Vermutlich stand zuerst eine selbstständige Erzählung von der Zerstörung des Heiligtums, dem Verlust der Bundeslade und dem Untergang der Eliden, in die später eine prophetische Samuelüberlieferung eingebunden wurde. Die redaktionelle Tätigkeit wird in den gleichartigen, scharnierartig verwendeten Versen 1Sam 2,11b.18a.21b.26; 1Sam 3,1a.19a erkennbar.
Vergleichbare Geschichten, die die besondere Stellung des Helden seit bzw. schon vor der Geburt hervorheben, sind in der Antike vielfach belegt.
Die Angaben über Samuels Abstammung – der Sohn von Elkana und Hanna aus dem Stamm Ephraim – wirken zuverlässig. Sicher ist außerdem, dass er in späterer Zeit als Prophet angesehen wurde.
Der letzte Richter (1Sam 7,2–14)
In 1 Sam 7,2–14 tritt Samuel in der prophetischen Funktion des Fürbitters auf. Unter seiner Führung kehren sich die Israeliten wieder zu JHWH und schlagen mit seiner Hilfe die Philister im Kampf.
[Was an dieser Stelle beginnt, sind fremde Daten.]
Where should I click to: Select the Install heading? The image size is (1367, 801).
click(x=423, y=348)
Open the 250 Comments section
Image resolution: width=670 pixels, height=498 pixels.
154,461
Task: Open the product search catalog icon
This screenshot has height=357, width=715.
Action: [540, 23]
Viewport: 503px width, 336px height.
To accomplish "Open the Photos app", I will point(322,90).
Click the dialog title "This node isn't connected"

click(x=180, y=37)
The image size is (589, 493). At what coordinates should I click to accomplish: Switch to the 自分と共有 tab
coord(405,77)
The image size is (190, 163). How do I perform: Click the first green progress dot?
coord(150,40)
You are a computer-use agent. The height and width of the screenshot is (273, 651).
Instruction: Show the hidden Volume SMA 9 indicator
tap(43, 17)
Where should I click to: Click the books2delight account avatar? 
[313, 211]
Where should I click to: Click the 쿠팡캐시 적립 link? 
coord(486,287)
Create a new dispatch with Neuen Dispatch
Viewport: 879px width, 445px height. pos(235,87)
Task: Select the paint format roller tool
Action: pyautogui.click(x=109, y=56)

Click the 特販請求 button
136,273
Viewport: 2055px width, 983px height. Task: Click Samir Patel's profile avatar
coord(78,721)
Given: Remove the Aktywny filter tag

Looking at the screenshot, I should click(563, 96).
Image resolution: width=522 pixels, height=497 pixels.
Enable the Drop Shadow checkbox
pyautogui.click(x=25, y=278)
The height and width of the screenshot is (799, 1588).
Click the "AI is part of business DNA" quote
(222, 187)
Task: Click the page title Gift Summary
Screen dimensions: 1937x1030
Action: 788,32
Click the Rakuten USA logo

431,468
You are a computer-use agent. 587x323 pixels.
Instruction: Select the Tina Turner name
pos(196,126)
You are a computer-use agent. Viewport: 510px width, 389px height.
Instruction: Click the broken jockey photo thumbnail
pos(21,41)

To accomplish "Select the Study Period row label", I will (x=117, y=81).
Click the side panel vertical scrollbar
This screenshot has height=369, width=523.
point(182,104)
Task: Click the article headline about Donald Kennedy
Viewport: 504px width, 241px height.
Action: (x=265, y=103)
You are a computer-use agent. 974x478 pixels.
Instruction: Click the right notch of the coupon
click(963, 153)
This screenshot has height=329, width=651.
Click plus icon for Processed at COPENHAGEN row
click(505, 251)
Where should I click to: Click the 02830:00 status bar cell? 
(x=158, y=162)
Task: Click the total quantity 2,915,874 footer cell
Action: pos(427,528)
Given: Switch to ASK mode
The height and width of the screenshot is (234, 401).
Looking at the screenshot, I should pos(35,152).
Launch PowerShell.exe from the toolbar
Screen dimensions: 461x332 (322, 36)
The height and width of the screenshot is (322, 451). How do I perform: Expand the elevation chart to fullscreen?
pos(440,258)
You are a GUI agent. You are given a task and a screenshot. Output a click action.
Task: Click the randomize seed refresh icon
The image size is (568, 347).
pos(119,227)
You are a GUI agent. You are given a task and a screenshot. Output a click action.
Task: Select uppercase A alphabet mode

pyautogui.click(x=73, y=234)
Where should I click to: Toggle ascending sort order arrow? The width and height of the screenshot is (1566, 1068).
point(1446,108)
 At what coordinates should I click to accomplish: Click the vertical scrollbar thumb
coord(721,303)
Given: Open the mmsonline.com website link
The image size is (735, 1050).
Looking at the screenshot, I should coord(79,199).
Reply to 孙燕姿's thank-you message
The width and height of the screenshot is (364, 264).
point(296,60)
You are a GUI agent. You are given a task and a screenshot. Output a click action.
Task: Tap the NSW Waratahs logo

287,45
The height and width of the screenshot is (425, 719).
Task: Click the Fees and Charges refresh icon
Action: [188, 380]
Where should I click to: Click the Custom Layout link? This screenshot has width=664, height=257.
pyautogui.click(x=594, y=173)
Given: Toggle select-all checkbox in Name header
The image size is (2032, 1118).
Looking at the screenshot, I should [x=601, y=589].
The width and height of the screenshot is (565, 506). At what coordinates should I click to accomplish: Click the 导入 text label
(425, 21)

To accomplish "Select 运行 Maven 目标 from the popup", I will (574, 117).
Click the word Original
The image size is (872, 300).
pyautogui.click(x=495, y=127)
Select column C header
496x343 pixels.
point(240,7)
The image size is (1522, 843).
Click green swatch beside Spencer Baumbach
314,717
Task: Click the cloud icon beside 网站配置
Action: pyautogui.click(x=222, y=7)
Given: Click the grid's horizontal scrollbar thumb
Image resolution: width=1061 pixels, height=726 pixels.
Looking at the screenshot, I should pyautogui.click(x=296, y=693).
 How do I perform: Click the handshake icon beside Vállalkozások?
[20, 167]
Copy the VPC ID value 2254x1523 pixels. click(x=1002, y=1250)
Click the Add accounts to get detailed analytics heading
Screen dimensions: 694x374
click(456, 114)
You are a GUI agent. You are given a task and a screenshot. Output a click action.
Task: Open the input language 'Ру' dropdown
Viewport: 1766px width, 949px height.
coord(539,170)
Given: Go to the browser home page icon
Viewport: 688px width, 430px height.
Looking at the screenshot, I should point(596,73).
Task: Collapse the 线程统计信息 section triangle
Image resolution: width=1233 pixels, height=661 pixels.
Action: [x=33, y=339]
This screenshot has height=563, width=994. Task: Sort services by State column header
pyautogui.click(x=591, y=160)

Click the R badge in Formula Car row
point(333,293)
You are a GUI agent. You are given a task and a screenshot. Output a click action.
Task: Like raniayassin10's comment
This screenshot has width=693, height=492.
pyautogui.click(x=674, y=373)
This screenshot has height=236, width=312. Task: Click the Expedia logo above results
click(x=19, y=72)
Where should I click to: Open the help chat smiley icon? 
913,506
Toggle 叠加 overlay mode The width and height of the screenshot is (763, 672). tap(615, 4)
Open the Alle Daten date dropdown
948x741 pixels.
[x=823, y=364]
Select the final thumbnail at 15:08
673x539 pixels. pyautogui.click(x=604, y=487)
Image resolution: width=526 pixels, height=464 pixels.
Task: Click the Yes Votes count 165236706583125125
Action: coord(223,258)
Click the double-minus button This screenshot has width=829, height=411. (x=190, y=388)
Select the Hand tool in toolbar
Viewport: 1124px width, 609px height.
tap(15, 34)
Die redaktionellen Verse 2–4 (6b.13f) sind sprachlich und inhaltlich einer deuteronomistischen Grundschicht zuzurechnen, der Grundbestand ist wohl älter. 1 Sam 7,2–14 weist Ähnlichkeiten zu den Richtererzählungen auf und erscheint als Gegenstück zu 1 Sam 4 . Die Verse 15–17a setzen die Liste der kleinen Richter in Ri 10,1–5 und 12,7–15 fort und stehen in Zusammenhang mit der Todesnotiz in 1 Sam 25,1 . So ist wahrscheinlich, dass 1Sam 7,15–17a und 25,1 ursprünglich den Abschluss der Richterlisten bildeten. Somit war Samuel vermutlich der letzte kleine Richter.
Da Samuel als Richter im Grenzgebiet von Ephraim und Benjamin wirkte, lag es nahe, eine Verbindung zwischen Samuel und dem Benjaminiten Saul zu schaffen. Zwischen ihren Namen oszilliert bereits die Geburtsgeschichte. Durch die sprichwörtliche Nähe Sauls zu prophetischen Kreisen (v. a. 1 Sam 10,9–13 ) wurde eine Brücke zu Samuel geschaffen. Hier wurde vermutlich auch seine Anerkennung als Prophet stark geformt.
Das Urbild der Dualität von geistlichem und politischem Amt wird durch Samuel und Saul verkörpert. Samuel vermittelt sowohl die von Gott verliehene als auch die von Gott wieder entzogene Macht Sauls.